Anybody see any info on Apple's site for a iLife '06 upgrade program of any kind?


----------



## monokitty (Jan 26, 2002)

There hasn't been an iLife Upgrade Package in the past; now sure why there would be one now. Correct me if I'm wrong?


----------



## mikef (Jun 24, 2003)

iMatt said:


> Hmph. My iLife gripe is that I only really want to upgrade iPhoto, but I'm not keen to pay $89 to do it and Apple doesn't sell the iApps separately.
> 
> I guess I'll wait for detailed reviews. If the new version is a significant improvement, it may turn out to be worth the price...


Ok, look at it as if iPhoto costs $89 and the other stuff is bundled for nothing...

I don't use anything but iPhoto (with future aspirations of using iMovie and iDVD) but I can't balk at $89 for an app that I or my wife use literally almost every day.


----------



## iMatt (Dec 3, 2004)

mikef said:


> Ok, look at it as if iPhoto costs $89 and the other stuff is bundled for nothing...
> 
> I don't use anything but iPhoto (with future aspirations of using iMovie and iDVD) but I can't balk at $89 for an app that I or my wife use literally almost every day.


True, but it's only worthwhile if RAW support becomes usable for me. Not that I'm a pro or want to use RAW all the time (in that case I'd just spring for a pro app), but I bought a camera that gives me the option, so I want software that supports the option. Otherwise, I'll look for alternatives. (It's there in v. 5, but only for a limited number of cameras, of which mine isn't one.)


----------



## ehMax (Feb 17, 2000)

Lars said:


> There hasn't been an iLife Upgrade Package in the past; now sure why there would be one now. Correct me if I'm wrong?


They've had it where if you bought a new Mac past a certain date, you could pay $10 to get updated version. I'm assuming that's going to be if you purchase a Mac from today on.


----------



## ehMax (Feb 17, 2000)

Found it:

http://www.apple.com/ilife/uptodate/


----------



## mikef (Jun 24, 2003)

iMatt said:


> True, but it's only worthwhile if RAW support becomes usable for me. Not that I'm a pro or want to use RAW all the time (in that case I'd just spring for a pro app), but I bought a camera that gives me the option, so I want software that supports the option. Otherwise, I'll look for alternatives. (It's there in v. 5, but only for a limited number of cameras, of which mine isn't one.)

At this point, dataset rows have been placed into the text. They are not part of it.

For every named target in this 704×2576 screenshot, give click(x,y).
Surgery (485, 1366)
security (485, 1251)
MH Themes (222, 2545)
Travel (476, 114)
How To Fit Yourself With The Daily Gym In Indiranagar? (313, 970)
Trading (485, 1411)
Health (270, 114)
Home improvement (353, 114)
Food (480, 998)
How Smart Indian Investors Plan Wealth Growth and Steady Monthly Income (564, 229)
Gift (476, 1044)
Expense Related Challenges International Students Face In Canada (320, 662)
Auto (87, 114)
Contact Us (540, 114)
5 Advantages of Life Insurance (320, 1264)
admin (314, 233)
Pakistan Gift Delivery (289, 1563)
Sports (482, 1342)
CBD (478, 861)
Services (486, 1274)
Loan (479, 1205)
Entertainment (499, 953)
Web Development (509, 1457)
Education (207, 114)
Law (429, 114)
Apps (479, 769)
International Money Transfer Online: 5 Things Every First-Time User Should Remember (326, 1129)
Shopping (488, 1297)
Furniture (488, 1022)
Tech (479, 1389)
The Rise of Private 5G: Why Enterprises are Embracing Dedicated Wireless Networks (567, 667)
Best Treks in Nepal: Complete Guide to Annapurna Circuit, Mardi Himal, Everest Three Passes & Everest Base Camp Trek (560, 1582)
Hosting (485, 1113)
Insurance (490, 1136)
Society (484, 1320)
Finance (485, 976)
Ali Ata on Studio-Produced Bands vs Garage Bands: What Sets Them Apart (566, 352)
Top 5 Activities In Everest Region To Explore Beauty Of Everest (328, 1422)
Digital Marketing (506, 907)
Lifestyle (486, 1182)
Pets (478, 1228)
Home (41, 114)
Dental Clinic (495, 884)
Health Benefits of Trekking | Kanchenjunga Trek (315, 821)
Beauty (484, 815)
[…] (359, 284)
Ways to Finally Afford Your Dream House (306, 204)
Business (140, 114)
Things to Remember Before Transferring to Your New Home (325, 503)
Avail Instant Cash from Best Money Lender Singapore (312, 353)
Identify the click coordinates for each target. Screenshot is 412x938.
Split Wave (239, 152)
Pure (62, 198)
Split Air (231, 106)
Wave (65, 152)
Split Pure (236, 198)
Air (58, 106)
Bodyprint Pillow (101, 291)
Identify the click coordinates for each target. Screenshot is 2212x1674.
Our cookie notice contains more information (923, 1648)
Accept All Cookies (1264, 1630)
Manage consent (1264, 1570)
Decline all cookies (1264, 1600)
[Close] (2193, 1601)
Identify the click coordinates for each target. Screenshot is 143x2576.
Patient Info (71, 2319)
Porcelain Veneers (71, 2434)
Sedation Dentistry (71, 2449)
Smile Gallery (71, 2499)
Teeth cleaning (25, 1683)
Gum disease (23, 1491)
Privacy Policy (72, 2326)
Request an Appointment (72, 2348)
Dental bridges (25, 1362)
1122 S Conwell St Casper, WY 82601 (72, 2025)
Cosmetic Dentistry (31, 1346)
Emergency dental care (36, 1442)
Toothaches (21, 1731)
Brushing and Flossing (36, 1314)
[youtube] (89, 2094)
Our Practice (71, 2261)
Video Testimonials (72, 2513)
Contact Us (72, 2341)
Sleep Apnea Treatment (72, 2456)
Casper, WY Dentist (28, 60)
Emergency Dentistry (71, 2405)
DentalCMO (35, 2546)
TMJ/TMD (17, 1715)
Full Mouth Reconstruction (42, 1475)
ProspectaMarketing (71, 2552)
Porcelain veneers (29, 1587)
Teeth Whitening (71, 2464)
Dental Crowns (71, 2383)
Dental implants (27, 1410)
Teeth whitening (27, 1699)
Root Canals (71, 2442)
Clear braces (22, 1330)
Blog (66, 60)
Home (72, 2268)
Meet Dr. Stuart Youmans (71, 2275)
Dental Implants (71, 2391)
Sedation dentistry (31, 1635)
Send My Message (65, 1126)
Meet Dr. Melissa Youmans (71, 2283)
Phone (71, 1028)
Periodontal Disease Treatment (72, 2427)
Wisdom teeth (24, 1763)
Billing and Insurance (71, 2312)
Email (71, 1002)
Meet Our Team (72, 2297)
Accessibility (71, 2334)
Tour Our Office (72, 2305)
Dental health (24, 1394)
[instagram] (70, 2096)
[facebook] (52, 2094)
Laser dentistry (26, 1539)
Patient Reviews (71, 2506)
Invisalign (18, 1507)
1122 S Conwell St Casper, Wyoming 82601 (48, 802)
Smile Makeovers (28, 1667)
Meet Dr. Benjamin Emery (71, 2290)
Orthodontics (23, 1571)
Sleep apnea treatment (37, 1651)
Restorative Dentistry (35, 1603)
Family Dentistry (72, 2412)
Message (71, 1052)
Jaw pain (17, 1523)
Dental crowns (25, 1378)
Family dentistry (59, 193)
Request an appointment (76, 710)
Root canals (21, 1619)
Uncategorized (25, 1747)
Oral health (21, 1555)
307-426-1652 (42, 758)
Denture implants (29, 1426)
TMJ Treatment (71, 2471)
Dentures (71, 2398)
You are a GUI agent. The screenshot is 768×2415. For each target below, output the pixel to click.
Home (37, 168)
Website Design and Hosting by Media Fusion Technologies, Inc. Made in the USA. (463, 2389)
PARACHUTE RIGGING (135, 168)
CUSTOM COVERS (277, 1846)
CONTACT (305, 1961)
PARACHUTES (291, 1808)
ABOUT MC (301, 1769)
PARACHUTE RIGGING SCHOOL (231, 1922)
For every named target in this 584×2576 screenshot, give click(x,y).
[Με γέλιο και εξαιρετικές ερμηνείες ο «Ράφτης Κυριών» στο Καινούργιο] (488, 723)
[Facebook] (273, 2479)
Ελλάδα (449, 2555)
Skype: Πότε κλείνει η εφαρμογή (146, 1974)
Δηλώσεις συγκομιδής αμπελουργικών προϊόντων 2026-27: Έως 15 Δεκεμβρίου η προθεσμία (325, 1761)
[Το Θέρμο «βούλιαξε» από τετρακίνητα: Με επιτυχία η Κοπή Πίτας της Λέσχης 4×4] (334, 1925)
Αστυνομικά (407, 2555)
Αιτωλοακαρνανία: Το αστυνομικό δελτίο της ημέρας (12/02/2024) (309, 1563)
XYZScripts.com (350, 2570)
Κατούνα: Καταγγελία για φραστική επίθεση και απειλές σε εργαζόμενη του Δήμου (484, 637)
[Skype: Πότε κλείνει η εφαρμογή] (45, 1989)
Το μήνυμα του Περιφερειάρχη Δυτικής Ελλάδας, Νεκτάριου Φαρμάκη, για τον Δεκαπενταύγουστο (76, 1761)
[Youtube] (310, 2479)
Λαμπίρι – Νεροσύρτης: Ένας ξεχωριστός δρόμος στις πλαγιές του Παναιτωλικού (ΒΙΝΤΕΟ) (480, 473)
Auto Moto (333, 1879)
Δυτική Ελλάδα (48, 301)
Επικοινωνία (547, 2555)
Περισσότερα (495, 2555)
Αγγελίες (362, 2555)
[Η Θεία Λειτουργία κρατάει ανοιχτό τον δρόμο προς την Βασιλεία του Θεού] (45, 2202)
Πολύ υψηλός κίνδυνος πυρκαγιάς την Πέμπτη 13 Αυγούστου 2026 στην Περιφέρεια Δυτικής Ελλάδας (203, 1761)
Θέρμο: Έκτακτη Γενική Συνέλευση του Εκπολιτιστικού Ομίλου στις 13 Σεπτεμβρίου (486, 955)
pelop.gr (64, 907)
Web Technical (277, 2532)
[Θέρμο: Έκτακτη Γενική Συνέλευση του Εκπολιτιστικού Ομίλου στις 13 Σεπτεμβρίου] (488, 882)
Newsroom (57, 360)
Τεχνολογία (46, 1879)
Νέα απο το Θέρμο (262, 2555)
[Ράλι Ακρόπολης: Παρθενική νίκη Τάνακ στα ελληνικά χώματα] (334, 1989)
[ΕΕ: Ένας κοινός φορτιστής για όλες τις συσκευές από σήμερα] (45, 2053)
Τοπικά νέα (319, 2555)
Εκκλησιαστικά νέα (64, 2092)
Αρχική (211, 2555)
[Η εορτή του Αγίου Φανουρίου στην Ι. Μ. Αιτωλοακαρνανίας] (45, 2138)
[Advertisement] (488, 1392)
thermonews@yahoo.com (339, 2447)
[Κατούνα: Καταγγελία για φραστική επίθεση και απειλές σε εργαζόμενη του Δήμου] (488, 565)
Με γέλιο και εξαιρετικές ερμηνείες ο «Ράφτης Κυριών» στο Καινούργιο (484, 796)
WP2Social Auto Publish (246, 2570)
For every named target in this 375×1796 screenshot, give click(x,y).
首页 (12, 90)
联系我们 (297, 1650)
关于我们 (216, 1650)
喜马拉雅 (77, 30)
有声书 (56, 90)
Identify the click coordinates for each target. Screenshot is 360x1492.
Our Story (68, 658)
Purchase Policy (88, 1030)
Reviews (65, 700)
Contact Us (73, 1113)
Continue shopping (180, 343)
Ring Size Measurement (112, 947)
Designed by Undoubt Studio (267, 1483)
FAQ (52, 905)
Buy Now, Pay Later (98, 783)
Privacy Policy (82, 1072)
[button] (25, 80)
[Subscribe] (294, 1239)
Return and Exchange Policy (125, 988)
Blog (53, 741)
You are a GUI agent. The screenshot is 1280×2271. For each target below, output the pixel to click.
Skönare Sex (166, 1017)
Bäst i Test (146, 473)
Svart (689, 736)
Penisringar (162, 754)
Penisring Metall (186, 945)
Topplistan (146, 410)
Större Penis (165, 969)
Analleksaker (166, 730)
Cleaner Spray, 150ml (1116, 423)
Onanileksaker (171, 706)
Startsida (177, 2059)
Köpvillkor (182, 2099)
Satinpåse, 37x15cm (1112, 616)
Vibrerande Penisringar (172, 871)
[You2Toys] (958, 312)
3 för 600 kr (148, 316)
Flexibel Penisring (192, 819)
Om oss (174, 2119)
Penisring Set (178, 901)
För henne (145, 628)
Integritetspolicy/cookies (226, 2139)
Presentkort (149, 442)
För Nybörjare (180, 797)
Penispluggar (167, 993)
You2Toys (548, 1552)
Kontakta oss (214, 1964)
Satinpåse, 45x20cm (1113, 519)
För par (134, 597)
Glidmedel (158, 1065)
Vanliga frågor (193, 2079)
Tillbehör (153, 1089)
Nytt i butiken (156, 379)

What viable alternatives are there for $89? I don't know of any but would be interested if there were one.


----------



## iMatt (Dec 3, 2004)

mikef said:


> What viable alternatives are there for $89? I don't know of any but would be interested if there were one.


GraphicConverter provides basic RAW support for $30 US. I haven't played with it much, but clearly it doesn't take a massive effort to provide at least some support for a variety of RAW formats for a low price. (And again, I don't expect iPhoto to do a lot, given the price...)

There's also a specialized product, RAW Developer, for $124. http://www.iridientdigital.com/ 

That's $35 more than iLife, yes, but that's pretty close to the same ballpark.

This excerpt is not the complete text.